| ENTRIES SHOWN |
--------------------------------

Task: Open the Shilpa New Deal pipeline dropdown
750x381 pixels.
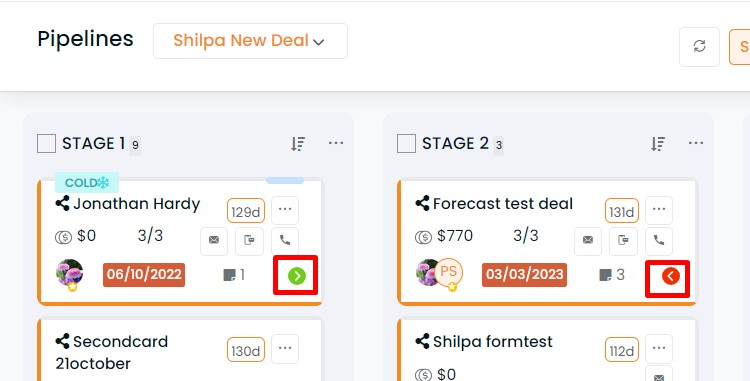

--------------------------------

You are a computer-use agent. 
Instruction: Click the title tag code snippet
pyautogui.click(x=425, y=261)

--------------------------------

Using only the listing above, restate exactly the lines from the line containing "Task: Open the" through the line containing "750x381 pixels.", both included.

Task: Open the Shilpa New Deal pipeline dropdown
750x381 pixels.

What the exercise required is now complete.